European authorities, when concluding on the lawfullness of biometric data processing in general, on "higher" grounds from the public sphere, necessarily refer to the general principles under which any processing must be carried out, including proportionality – see Paragraph (51) of the GDPR Preamble.
This was also the reasoning for which, under Article 4(c) of Law 677/2001 (the previous law in the field), the Bucharest Court of Appeal considered that the data subjects' prior consent does not remove the proportionality requirement – thus mere consent would not be sufficient. An interpretation of the new regulation in the manner described above would lead to the same conclusion.

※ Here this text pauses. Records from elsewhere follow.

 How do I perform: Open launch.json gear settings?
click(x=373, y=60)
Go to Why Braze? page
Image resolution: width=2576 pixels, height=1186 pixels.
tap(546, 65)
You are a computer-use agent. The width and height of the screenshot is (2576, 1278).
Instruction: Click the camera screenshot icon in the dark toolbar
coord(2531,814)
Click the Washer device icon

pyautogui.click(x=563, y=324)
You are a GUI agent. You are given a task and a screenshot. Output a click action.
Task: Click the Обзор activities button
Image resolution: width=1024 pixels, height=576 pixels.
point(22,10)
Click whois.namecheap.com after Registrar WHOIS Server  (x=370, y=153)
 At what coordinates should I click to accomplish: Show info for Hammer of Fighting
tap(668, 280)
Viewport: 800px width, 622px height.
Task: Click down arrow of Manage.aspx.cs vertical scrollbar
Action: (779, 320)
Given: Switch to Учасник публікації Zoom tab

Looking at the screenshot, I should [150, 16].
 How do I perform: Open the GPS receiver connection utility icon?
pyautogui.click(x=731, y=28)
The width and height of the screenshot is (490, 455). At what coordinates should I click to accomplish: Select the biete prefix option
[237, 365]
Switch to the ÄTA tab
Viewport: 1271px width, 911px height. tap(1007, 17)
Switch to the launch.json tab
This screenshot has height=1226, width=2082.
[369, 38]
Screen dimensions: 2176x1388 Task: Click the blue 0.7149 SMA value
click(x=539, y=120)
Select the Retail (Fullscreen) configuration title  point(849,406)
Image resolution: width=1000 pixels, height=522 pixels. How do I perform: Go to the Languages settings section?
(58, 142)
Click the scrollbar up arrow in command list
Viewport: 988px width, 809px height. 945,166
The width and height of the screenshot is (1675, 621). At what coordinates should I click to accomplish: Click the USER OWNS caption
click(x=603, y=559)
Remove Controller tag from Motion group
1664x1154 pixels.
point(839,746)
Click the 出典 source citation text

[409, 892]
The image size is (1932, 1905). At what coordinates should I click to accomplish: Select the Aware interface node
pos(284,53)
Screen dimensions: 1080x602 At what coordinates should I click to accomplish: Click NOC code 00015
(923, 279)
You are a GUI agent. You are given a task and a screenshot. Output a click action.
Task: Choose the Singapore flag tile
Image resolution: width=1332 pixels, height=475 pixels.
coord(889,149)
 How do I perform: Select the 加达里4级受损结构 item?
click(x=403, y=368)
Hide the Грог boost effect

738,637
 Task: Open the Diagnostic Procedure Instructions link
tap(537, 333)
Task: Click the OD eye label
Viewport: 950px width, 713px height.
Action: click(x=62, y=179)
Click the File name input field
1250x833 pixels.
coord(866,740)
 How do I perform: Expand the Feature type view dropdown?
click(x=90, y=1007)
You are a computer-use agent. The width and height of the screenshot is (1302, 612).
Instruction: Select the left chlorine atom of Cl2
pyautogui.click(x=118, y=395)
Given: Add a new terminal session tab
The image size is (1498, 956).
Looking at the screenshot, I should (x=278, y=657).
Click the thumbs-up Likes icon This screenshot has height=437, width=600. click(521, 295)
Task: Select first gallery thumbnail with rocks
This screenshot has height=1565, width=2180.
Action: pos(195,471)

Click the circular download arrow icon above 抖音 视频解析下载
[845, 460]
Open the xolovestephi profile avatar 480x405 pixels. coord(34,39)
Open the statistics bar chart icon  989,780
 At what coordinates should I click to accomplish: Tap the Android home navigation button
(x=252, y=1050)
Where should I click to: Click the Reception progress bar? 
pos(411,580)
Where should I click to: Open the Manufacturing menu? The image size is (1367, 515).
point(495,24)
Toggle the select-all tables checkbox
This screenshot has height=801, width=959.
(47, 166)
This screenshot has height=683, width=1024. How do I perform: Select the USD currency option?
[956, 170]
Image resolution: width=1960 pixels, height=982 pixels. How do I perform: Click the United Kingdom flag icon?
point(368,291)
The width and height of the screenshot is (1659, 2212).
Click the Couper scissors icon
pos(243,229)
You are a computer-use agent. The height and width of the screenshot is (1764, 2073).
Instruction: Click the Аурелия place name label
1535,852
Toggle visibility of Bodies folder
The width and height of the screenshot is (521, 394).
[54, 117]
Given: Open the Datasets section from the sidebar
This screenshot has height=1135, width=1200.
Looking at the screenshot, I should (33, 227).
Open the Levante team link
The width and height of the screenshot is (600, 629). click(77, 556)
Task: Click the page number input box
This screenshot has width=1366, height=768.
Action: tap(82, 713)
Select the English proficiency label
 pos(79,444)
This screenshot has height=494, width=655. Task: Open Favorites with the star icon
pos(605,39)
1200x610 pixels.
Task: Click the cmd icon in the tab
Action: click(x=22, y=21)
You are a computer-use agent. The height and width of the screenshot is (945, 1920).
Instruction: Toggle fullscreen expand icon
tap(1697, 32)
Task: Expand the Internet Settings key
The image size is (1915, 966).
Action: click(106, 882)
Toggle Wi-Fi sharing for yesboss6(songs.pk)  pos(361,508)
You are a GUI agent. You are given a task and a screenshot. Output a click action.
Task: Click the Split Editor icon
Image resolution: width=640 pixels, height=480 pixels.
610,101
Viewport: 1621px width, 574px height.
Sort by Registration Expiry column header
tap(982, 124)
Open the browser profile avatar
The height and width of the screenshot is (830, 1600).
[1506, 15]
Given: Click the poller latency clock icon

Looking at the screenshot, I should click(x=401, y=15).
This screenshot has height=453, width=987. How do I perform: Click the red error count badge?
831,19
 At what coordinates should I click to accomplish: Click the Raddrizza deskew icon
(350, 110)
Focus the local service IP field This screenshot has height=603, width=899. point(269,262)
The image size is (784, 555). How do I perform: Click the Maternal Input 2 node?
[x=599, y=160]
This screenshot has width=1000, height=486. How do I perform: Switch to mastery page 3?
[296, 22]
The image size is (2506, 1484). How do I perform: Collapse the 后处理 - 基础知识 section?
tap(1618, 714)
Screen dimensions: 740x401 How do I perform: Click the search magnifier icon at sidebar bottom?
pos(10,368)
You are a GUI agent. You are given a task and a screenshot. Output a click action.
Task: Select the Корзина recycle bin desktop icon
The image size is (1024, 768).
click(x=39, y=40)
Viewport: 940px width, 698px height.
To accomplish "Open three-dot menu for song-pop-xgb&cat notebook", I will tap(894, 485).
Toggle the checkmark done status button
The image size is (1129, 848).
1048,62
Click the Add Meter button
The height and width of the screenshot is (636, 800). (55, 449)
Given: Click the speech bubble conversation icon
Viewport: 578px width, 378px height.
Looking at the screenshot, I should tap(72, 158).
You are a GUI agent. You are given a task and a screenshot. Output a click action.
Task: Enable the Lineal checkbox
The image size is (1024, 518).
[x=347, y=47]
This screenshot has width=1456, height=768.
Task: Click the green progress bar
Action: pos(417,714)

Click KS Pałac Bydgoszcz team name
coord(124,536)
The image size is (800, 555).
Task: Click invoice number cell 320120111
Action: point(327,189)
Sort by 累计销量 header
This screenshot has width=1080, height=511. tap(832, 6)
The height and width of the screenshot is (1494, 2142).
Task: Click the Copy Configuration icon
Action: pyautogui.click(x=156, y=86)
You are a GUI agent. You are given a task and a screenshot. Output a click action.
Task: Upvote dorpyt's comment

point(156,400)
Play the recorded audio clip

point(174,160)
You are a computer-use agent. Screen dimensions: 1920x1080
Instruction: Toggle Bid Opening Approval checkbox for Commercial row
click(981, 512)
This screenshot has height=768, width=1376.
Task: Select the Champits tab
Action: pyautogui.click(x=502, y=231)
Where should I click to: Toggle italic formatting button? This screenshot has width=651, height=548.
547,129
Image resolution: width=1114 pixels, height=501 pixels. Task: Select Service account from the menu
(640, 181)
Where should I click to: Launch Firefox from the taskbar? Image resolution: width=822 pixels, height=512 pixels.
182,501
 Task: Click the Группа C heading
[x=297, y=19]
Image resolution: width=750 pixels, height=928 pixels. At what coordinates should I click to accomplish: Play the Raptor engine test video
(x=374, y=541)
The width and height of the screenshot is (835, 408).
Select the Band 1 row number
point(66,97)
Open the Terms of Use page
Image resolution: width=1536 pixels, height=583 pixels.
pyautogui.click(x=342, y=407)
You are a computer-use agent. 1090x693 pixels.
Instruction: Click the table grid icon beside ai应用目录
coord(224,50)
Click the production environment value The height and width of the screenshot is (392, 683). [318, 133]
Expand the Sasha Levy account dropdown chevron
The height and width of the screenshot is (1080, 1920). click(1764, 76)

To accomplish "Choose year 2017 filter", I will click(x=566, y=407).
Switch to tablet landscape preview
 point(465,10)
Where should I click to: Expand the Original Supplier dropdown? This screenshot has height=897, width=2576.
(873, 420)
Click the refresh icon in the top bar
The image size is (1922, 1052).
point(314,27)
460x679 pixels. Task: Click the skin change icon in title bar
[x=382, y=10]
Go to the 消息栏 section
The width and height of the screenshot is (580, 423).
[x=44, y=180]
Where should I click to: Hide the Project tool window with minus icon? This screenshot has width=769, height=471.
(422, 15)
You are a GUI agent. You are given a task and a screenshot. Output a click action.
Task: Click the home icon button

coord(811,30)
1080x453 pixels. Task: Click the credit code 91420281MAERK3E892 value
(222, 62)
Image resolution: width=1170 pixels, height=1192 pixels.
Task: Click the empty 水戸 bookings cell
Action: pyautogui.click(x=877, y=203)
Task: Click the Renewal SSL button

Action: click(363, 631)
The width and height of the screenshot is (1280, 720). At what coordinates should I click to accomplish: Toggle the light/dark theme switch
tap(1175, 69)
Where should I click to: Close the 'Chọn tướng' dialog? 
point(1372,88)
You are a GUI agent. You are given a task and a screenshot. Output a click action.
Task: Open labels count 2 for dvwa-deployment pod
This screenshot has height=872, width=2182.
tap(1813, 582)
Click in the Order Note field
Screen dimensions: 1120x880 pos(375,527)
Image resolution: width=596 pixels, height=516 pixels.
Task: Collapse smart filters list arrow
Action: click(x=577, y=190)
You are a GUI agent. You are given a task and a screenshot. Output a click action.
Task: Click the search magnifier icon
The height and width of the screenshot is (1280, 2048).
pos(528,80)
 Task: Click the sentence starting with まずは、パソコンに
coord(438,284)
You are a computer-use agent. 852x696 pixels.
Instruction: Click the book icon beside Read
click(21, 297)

Regarding the argument in favor of these systems concerning a more accurate record, the authority argued in court that accuracy is not achieved anyway because the data provided by these systems strictly attest to entry/exit times from the unit, not the actual working times within the unit.
*
To minimize risks, we believe that the conditions listed in Article 5(2) of Romanian Law 190/2018 must be ensured in any case:
a) A prior impact assessment must be conducted before starting to use the system, in which:
b) If the impact assessment conclusions are favorable, the employer will consult the union or, as the case may be, employee representatives before introducing the systems and will prepare the evidence regarding the result of this consultation.
c) The mandatory, complete, and explicit prior information of employees will be carried out, and, if applicable, their consent will also be obtained, keeping the relevant evidence
d) GDPR implementation documents for this system will establish reasonable storage periods, specific security and confidentiality measures and employees involved in using the system will be instructed about this measures.